In 1967, he founded his own company, Advent, where he offered well-designed loudspeakers employing premium-quality components. His speakers were the reference standard of their era. In fact, the first issues of The Abso!ute Sound touted a pair of stacked Advents (an upside-down speaker on top of one standing right-side up) as its reference.

Kloss always claimed that the audio side of Advent was merely a means to produce the funds to develop his true passion, projection TV. Advent produced a two-piece projection system that ended up primarily in bars, where it displayed sporting events - ironically, this was before the VCR and the concept of watching movies on video existed. Kloss refused to take credit for "inventing" projection television, insisting that it was less an invention than a collection of practical electrical engineering knowledge. Despite this avowal, he is considered the creator of the industry.

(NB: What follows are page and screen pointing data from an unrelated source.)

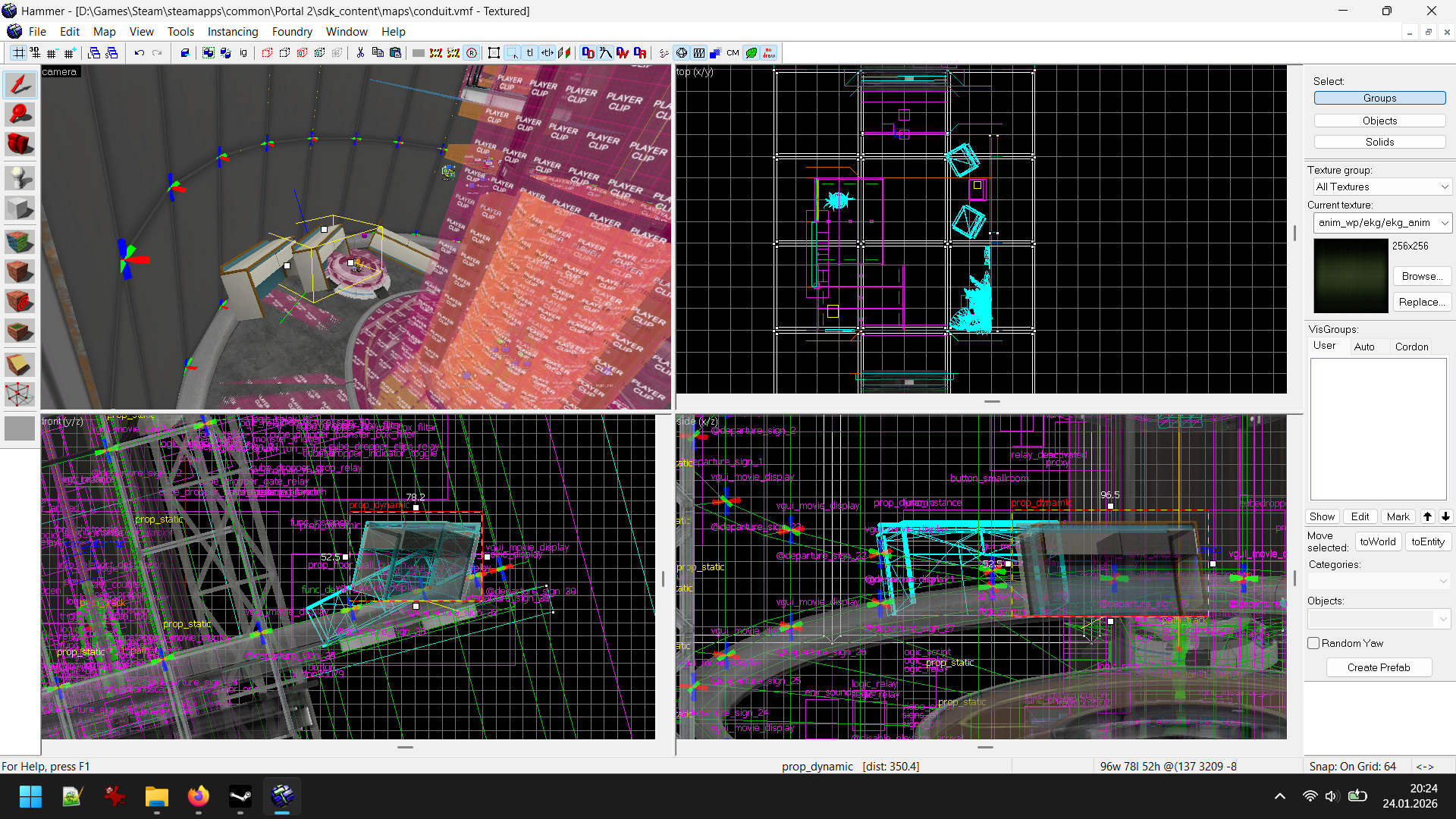Enable the Random Yaw checkbox
1456x819 pixels.
(1313, 643)
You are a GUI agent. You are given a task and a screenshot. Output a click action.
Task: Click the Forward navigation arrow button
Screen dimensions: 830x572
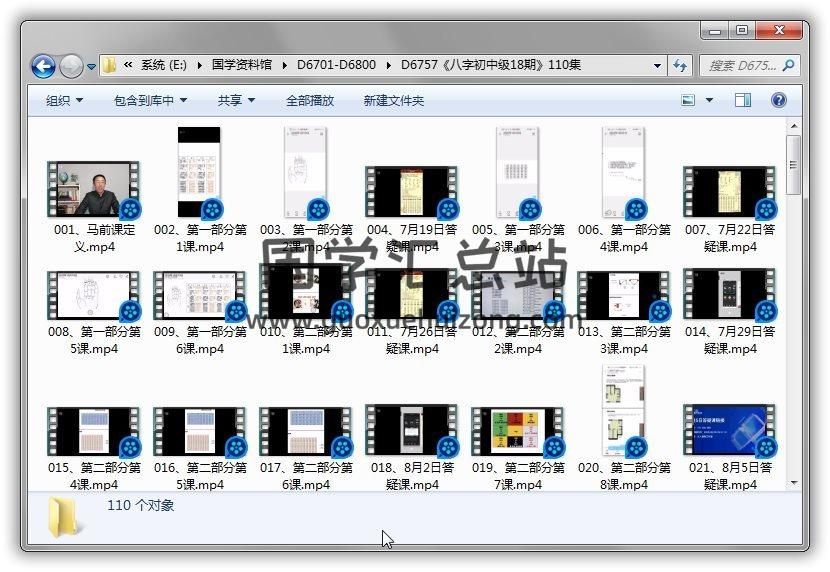coord(71,66)
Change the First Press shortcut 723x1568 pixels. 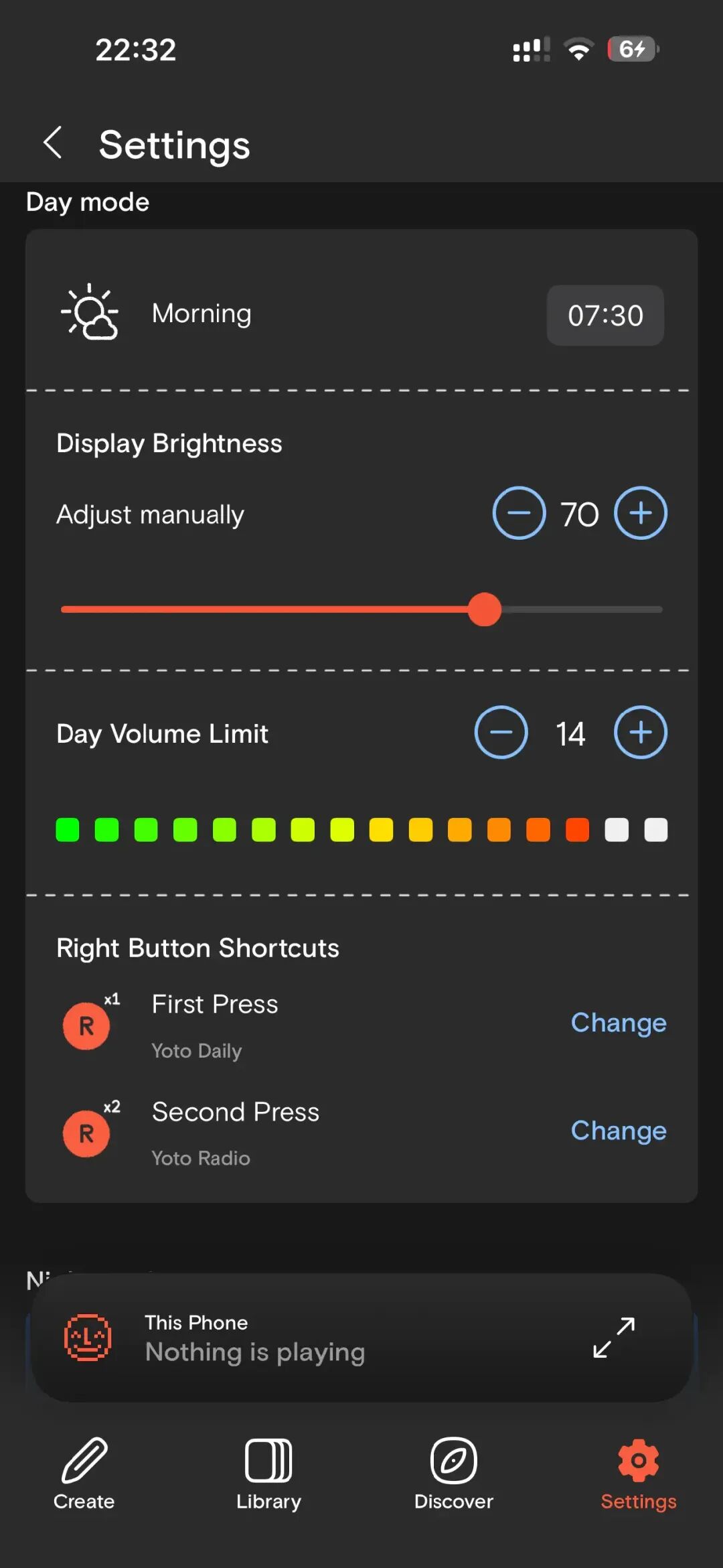coord(619,1023)
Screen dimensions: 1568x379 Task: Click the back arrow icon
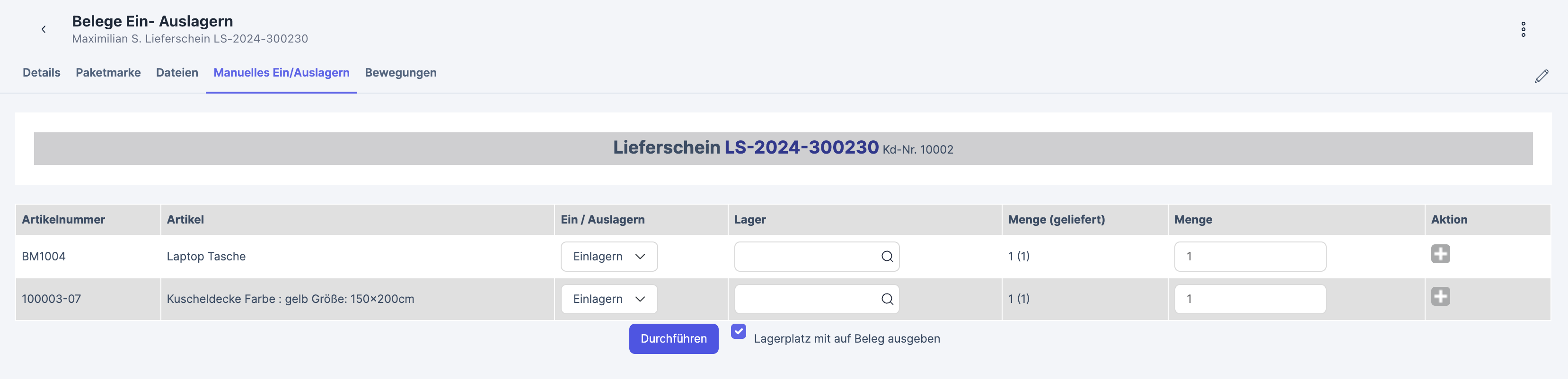click(44, 29)
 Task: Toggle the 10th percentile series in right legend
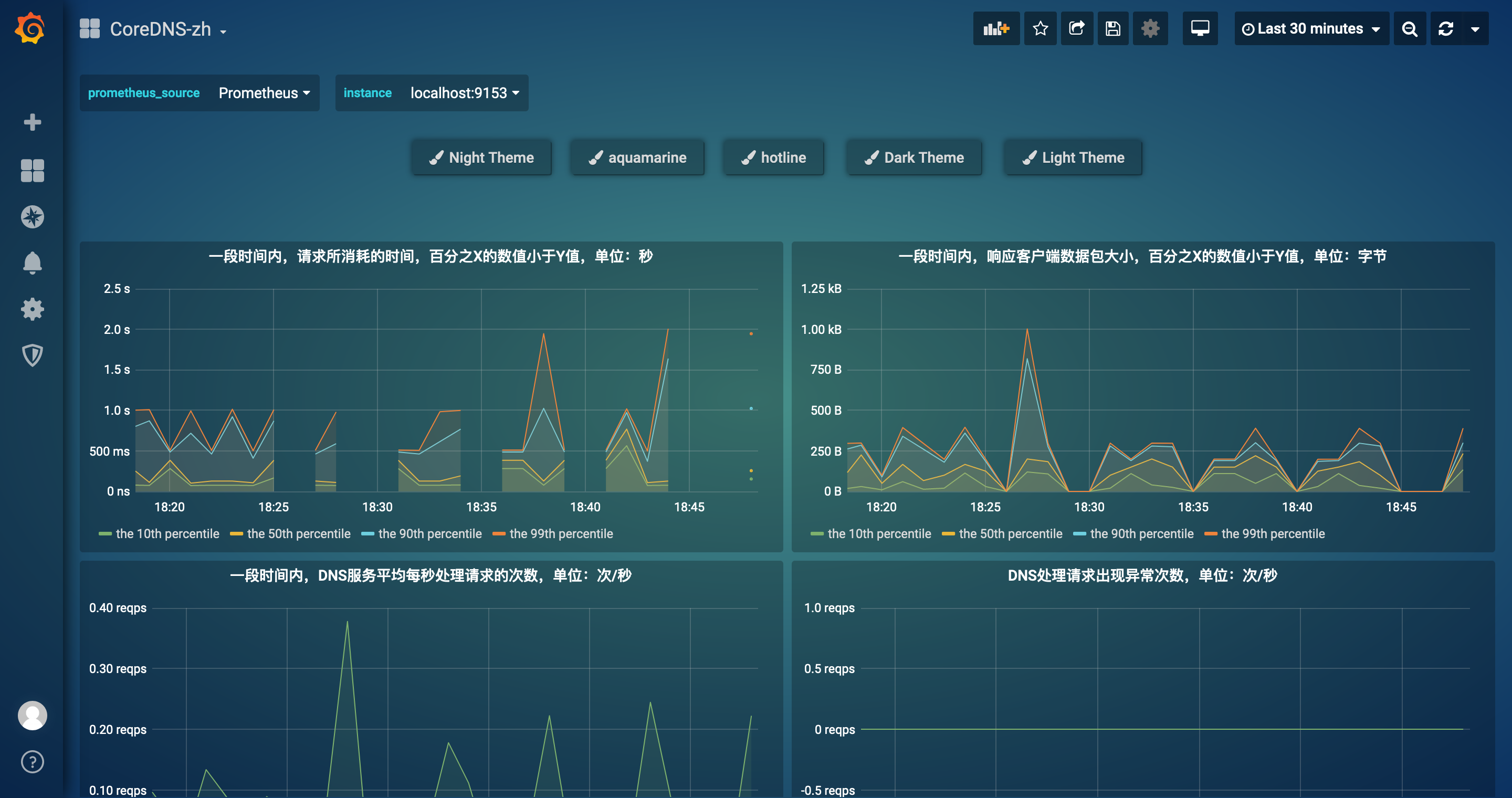879,533
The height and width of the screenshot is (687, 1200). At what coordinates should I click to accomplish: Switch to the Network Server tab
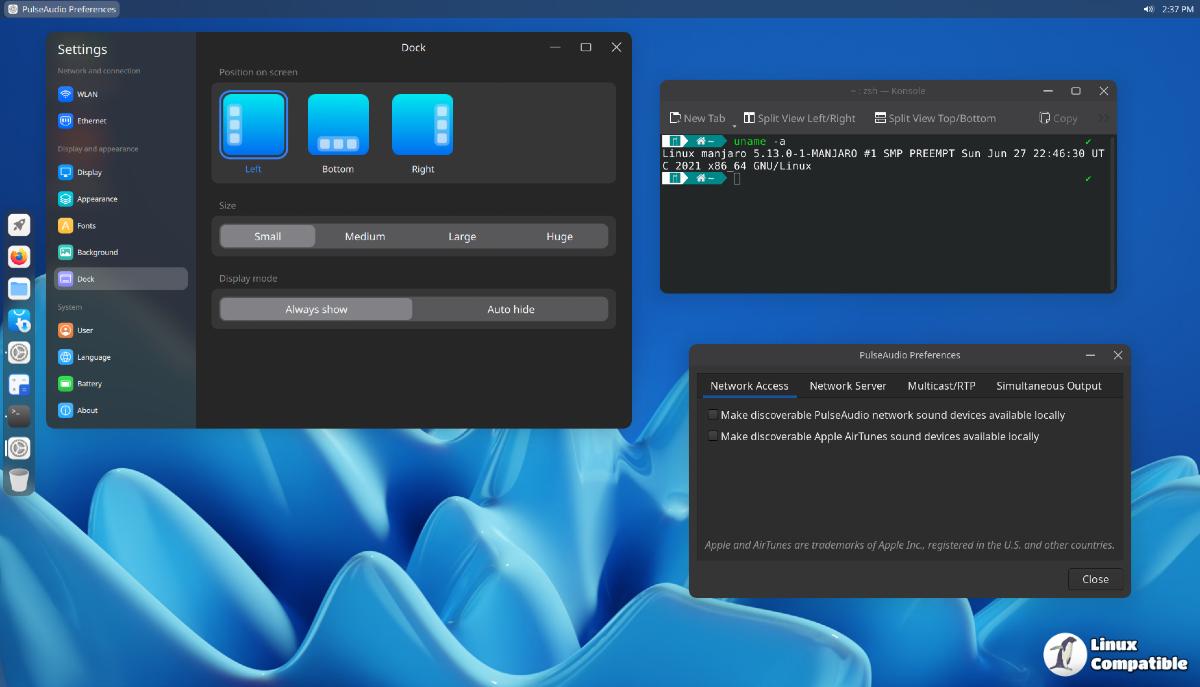tap(847, 386)
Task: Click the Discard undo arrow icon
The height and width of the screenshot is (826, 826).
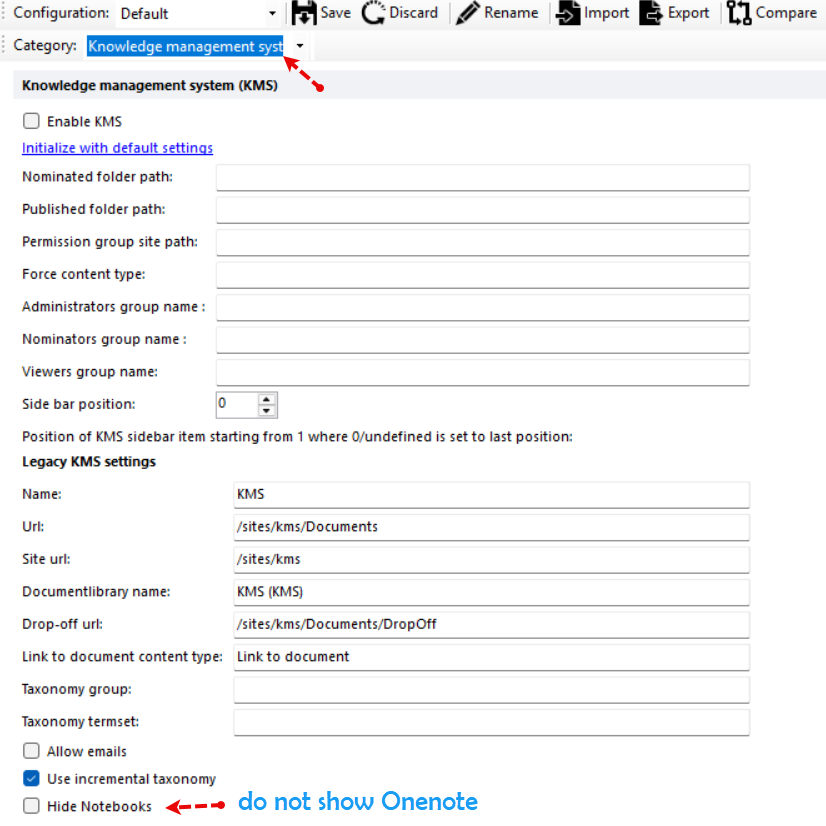Action: (374, 13)
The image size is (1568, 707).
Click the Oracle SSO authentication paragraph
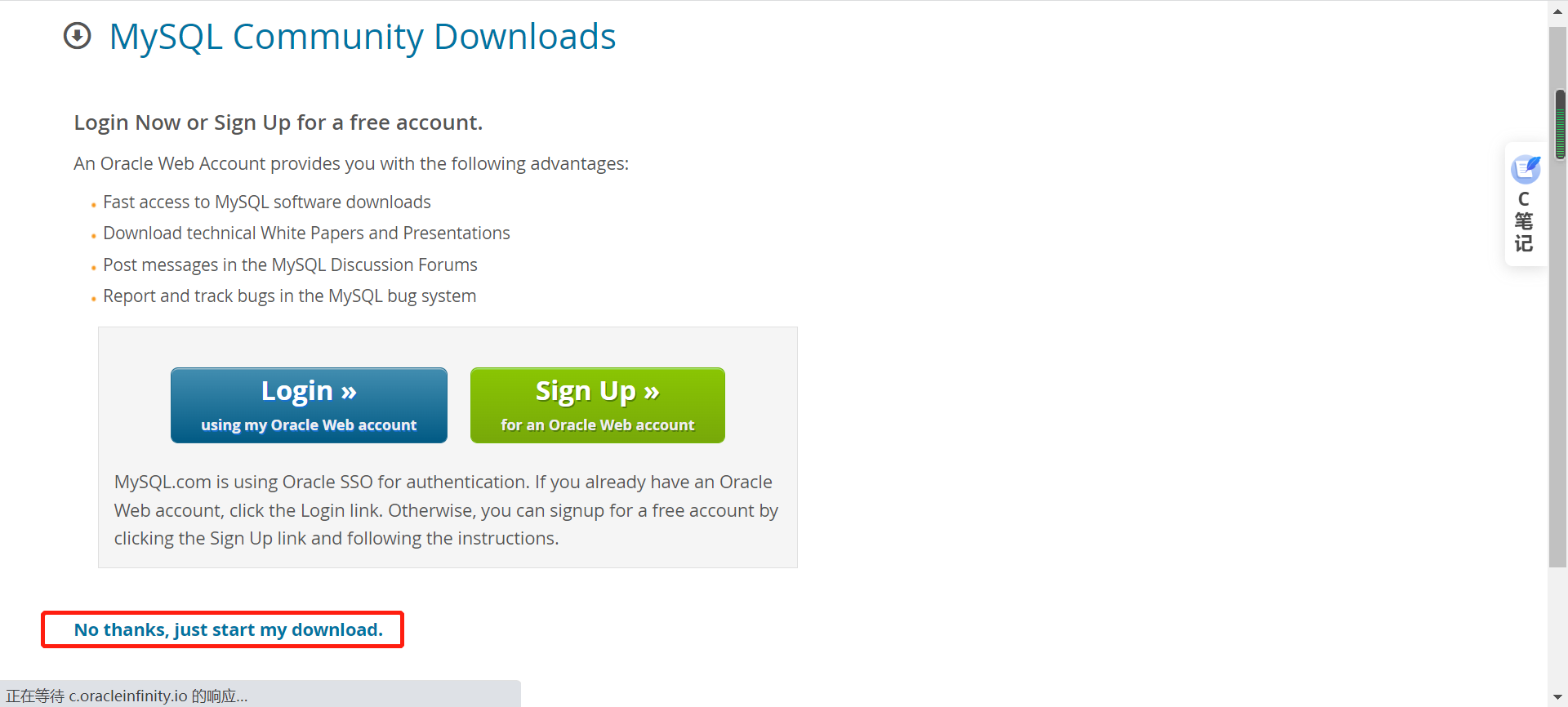coord(446,510)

Kloss also developed the Advent Model 200, the first cassette equipped with Dolby B noise reduction -- which, of course, was the missing element that made music recorded on cassette listenable. One of the two times I met him, he described his cross-country flight to persuade Ray Dolby to license him the technology. "I knew that if I didn't get some sleep on the flight over that I could never be sharp at that meeting," he told me. "So I went back to an empty row of seats in the middle and slept on the floor under them. The stewardesses thought I was insane, but I got eight hours of sleep!"

tivoli_modelone_blue.jpg (13517 bytes)Kloss later founded Cambridge SoundWorks, a company that pioneered direct-to-the-consumer marketing before the creation of the Internet. The company advocated small satellite speakers and modestly sized centrally located woofer units, as well as surround-sound and computer speaker systems. Kloss sold the firm in 1997.

He wasn't done. While at Cambridge SoundWorks, he had developed a high-quality radio -- the Model 88 Table Radio -- which was reminiscent of his classic Model 8. In 2000, he went back to table radios one more time, creating the Tivoli Henry Kloss Model One Table Radio, a design that exploited advanced engineering techniques that allow cell-phones to deliver crisp, clear sound from marginal signals. To a generation raised on disposable portables, it's a revelation -- a $99 radio that looks good, sounds good, and is built to last for another 20 years.

It's a fitting legacy for the man who never set his sights on anything less.